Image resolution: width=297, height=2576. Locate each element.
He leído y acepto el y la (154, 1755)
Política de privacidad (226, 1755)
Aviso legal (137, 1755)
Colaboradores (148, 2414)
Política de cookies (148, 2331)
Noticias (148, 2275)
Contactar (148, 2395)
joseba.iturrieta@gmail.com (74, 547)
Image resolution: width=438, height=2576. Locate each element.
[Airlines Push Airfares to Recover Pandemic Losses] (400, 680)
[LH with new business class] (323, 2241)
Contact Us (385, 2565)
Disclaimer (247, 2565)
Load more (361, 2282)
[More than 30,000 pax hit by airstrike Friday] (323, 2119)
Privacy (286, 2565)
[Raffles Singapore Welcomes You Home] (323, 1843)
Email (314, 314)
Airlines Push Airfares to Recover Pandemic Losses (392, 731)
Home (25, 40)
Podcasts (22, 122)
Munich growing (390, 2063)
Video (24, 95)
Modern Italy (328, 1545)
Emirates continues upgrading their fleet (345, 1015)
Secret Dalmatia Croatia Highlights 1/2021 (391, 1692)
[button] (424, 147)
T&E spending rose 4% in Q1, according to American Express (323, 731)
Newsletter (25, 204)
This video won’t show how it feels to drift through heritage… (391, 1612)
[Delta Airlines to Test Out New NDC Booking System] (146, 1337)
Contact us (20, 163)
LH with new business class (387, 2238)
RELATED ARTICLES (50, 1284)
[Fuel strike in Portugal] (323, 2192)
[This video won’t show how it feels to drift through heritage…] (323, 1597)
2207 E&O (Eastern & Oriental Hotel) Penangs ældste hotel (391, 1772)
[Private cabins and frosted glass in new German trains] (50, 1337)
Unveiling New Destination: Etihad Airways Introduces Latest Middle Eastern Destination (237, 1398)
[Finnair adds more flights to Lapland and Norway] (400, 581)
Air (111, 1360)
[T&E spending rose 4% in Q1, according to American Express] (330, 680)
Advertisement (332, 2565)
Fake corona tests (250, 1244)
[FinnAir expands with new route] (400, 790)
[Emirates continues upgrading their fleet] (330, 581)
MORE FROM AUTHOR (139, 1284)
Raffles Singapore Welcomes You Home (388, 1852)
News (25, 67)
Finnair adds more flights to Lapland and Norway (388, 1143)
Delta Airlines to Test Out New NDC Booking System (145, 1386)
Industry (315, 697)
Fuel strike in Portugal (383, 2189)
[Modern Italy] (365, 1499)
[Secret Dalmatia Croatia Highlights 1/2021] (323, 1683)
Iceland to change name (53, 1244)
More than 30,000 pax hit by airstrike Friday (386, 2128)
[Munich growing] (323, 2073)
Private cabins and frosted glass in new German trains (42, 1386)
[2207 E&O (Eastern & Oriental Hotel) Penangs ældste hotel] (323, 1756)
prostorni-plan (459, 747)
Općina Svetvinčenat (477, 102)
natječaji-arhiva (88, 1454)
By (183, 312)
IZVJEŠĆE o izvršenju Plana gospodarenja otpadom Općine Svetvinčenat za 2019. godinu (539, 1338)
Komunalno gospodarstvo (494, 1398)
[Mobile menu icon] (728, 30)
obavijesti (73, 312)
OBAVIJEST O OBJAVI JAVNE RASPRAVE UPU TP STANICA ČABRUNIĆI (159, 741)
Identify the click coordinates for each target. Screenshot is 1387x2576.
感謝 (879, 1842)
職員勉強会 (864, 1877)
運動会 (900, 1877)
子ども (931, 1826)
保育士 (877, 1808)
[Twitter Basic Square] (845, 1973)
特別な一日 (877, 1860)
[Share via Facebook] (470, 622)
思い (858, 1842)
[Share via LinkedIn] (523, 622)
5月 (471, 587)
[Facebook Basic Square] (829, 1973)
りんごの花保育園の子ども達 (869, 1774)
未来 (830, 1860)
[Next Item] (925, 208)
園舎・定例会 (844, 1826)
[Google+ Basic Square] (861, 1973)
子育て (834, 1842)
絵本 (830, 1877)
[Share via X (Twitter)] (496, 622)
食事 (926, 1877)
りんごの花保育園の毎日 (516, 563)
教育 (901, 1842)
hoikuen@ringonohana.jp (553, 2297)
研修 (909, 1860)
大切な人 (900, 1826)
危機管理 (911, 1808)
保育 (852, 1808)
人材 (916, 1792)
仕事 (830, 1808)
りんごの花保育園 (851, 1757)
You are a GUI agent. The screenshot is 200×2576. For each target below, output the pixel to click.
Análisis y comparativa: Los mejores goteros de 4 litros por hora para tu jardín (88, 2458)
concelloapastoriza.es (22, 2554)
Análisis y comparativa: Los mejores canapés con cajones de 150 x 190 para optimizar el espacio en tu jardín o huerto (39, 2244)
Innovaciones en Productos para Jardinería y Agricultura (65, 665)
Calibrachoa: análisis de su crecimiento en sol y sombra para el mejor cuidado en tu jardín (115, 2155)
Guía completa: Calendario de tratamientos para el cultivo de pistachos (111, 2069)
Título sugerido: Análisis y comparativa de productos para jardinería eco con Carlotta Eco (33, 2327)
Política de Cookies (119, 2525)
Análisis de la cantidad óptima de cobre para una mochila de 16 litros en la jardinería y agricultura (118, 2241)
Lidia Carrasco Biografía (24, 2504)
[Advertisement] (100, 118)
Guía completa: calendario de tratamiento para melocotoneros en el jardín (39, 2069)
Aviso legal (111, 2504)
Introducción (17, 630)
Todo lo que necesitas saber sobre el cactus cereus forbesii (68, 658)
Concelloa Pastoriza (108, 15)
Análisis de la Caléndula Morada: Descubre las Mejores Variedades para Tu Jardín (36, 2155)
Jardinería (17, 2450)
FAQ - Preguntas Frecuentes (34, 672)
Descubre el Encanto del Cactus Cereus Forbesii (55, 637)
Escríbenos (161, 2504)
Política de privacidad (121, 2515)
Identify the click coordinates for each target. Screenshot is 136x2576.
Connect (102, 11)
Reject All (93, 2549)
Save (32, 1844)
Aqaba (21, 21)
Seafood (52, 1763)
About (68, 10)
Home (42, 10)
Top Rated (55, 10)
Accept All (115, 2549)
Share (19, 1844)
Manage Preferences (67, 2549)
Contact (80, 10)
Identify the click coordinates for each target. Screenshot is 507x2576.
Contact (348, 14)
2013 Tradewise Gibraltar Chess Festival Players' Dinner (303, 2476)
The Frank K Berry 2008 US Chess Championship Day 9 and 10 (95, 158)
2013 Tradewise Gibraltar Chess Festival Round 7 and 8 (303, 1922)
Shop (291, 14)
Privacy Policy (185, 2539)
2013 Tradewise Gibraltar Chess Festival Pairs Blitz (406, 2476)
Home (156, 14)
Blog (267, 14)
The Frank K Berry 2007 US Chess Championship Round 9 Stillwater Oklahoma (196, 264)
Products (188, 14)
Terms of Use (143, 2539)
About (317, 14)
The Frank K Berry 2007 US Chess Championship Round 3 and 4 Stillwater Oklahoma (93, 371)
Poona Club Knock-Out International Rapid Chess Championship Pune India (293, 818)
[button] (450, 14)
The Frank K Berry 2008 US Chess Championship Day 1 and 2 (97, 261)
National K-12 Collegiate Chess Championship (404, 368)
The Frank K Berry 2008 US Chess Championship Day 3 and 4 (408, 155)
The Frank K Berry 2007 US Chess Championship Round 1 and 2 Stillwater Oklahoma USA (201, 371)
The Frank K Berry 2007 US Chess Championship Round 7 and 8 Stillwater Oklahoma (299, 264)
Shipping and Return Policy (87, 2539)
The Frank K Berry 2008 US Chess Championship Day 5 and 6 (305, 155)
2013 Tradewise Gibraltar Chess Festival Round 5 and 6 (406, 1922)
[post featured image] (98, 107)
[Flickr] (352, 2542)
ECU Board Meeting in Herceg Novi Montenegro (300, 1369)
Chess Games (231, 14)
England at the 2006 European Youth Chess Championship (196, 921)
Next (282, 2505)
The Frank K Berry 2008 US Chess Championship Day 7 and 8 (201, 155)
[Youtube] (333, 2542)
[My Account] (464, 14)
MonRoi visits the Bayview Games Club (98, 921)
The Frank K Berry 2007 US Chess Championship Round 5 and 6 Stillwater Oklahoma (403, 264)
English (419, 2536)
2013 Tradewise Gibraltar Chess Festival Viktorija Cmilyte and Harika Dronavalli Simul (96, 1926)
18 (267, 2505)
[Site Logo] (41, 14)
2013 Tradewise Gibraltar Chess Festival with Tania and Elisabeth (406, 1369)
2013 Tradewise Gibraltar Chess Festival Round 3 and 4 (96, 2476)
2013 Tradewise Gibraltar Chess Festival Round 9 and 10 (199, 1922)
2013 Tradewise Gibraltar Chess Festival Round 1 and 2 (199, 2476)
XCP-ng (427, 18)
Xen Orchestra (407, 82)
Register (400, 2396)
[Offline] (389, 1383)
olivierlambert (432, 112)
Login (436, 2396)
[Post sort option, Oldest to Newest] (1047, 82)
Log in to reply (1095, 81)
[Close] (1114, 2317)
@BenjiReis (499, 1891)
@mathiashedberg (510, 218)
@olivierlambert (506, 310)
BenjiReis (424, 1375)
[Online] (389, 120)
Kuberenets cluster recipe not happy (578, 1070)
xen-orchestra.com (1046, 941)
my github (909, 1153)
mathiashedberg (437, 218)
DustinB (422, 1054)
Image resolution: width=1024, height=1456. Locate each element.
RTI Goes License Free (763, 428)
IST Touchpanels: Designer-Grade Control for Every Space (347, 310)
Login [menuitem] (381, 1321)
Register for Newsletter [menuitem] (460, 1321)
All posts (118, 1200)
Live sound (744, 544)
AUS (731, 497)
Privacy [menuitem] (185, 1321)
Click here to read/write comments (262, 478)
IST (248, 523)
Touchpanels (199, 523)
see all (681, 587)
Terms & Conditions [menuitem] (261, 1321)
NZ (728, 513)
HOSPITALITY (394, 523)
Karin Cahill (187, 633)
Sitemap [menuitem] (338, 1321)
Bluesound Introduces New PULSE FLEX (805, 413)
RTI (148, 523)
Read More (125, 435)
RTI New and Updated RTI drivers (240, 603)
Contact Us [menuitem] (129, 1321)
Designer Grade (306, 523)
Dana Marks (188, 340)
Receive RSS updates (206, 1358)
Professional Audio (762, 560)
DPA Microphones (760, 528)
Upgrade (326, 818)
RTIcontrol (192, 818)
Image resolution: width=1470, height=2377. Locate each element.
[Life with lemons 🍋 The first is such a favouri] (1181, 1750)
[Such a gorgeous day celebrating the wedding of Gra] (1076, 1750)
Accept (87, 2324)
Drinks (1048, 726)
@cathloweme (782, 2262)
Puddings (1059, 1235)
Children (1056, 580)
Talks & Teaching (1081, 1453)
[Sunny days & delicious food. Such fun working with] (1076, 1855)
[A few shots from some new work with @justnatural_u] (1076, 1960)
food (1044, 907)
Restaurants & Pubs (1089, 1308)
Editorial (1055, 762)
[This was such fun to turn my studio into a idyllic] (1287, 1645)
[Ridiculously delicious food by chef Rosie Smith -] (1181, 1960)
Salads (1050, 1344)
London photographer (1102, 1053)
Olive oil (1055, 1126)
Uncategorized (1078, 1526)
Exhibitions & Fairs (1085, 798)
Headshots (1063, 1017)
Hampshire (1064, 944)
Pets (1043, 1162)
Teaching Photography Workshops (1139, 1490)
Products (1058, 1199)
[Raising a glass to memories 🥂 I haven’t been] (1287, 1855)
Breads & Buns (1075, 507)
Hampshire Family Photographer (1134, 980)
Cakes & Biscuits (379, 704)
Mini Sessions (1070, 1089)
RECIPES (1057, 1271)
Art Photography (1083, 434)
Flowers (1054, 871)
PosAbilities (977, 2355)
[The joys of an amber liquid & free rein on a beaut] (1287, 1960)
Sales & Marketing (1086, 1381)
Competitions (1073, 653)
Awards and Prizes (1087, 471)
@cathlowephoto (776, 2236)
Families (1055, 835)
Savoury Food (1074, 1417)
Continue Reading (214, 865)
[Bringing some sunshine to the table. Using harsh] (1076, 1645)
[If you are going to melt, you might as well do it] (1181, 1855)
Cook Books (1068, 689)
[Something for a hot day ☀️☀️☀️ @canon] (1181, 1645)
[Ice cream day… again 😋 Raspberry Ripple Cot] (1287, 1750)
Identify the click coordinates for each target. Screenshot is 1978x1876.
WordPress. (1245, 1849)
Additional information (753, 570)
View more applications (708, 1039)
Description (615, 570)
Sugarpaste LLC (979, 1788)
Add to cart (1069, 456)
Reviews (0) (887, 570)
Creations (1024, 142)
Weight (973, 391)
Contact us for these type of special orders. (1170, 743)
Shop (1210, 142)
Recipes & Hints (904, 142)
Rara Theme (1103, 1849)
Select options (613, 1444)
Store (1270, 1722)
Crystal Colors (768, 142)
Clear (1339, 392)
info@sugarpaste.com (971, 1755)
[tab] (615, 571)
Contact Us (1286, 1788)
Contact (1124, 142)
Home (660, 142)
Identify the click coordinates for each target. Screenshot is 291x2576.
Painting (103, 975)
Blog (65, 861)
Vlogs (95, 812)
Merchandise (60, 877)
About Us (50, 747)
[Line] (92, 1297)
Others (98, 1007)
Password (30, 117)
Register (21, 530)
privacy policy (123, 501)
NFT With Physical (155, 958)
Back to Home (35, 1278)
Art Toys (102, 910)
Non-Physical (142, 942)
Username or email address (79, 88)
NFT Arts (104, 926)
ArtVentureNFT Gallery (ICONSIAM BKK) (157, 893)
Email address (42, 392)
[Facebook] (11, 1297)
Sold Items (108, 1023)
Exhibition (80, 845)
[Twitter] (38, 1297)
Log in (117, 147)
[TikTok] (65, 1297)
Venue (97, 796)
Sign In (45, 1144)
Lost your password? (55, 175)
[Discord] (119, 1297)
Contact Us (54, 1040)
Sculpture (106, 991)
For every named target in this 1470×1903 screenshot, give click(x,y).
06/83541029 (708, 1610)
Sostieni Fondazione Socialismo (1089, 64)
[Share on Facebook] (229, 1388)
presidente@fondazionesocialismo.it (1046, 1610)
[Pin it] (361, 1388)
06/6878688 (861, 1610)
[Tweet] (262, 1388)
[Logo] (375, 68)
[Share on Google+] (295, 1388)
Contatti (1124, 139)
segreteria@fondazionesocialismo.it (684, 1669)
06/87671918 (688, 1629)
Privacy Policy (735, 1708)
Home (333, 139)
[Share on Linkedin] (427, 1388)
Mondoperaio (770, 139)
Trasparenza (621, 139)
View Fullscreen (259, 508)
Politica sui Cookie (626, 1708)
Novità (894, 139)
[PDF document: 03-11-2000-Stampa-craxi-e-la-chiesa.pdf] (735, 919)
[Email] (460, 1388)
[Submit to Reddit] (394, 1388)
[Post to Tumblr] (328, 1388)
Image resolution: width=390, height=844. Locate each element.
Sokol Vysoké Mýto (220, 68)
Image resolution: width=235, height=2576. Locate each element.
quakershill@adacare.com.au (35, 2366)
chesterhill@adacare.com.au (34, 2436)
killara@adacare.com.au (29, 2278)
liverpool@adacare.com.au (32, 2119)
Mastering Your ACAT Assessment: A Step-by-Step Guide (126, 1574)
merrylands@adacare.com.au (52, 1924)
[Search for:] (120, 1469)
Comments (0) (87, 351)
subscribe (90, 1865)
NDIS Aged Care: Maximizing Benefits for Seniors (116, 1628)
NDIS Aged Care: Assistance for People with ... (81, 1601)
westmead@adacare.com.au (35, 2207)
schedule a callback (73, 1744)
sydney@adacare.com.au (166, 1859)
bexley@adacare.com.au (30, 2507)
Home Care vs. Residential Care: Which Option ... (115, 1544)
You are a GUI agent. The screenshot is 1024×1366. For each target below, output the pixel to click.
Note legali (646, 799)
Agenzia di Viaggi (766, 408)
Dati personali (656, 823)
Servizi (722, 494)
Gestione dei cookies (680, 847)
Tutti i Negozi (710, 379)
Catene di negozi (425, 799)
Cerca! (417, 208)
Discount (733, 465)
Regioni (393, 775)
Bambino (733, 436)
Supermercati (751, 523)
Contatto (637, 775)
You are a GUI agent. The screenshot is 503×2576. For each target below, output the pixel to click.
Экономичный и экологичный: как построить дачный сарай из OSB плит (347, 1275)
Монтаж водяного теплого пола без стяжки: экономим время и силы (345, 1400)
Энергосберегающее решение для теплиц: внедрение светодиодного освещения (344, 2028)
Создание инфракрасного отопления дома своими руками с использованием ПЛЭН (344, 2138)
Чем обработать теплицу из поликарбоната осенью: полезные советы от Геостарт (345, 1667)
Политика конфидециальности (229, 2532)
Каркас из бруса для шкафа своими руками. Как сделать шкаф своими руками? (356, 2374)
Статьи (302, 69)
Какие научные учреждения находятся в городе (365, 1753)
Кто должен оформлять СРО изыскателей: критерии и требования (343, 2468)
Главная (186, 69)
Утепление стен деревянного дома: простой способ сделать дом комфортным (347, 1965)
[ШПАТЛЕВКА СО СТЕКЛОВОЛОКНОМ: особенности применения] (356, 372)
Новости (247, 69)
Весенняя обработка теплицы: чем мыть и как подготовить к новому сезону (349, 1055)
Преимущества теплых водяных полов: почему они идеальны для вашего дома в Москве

TASK PROMPT
Please reproduce the lines from the line with "Modern Italy (328, 1545)" to the line with "OBAVIJEST O OBJAVI", both ends included, exactly as they appear above.

REPLY
Modern Italy (328, 1545)
Emirates continues upgrading their fleet (345, 1015)
Secret Dalmatia Croatia Highlights 1/2021 (391, 1692)
[button] (424, 147)
T&E spending rose 4% in Q1, according to American Express (323, 731)
Newsletter (25, 204)
This video won’t show how it feels to drift through heritage… (391, 1612)
[Delta Airlines to Test Out New NDC Booking System] (146, 1337)
Contact us (20, 163)
LH with new business class (387, 2238)
RELATED ARTICLES (50, 1284)
[Fuel strike in Portugal] (323, 2192)
[This video won’t show how it feels to drift through heritage…] (323, 1597)
2207 E&O (Eastern & Oriental Hotel) Penangs ældste hotel (391, 1772)
[Private cabins and frosted glass in new German trains] (50, 1337)
Unveiling New Destination: Etihad Airways Introduces Latest Middle Eastern Destination (237, 1398)
[Finnair adds more flights to Lapland and Norway] (400, 581)
Air (111, 1360)
[T&E spending rose 4% in Q1, according to American Express] (330, 680)
Advertisement (332, 2565)
Fake corona tests (250, 1244)
[FinnAir expands with new route] (400, 790)
[Emirates continues upgrading their fleet] (330, 581)
MORE FROM AUTHOR (139, 1284)
Raffles Singapore Welcomes You Home (388, 1852)
News (25, 67)
Finnair adds more flights to Lapland and Norway (388, 1143)
Delta Airlines to Test Out New NDC Booking System (145, 1386)
Industry (315, 697)
Fuel strike in Portugal (383, 2189)
[Modern Italy] (365, 1499)
[Secret Dalmatia Croatia Highlights 1/2021] (323, 1683)
Iceland to change name (53, 1244)
More than 30,000 pax hit by airstrike Friday (386, 2128)
[Munich growing] (323, 2073)
Private cabins and frosted glass in new German trains (42, 1386)
[2207 E&O (Eastern & Oriental Hotel) Penangs ældste hotel] (323, 1756)
prostorni-plan (459, 747)
Općina Svetvinčenat (477, 102)
natječaji-arhiva (88, 1454)
By (183, 312)
IZVJEŠĆE o izvršenju Plana gospodarenja otpadom Općine Svetvinčenat za 2019. godinu (539, 1338)
Komunalno gospodarstvo (494, 1398)
[Mobile menu icon] (728, 30)
obavijesti (73, 312)
OBAVIJEST O OBJAVI JAVNE RASPRAVE UPU TP STANICA ČABRUNIĆI (159, 741)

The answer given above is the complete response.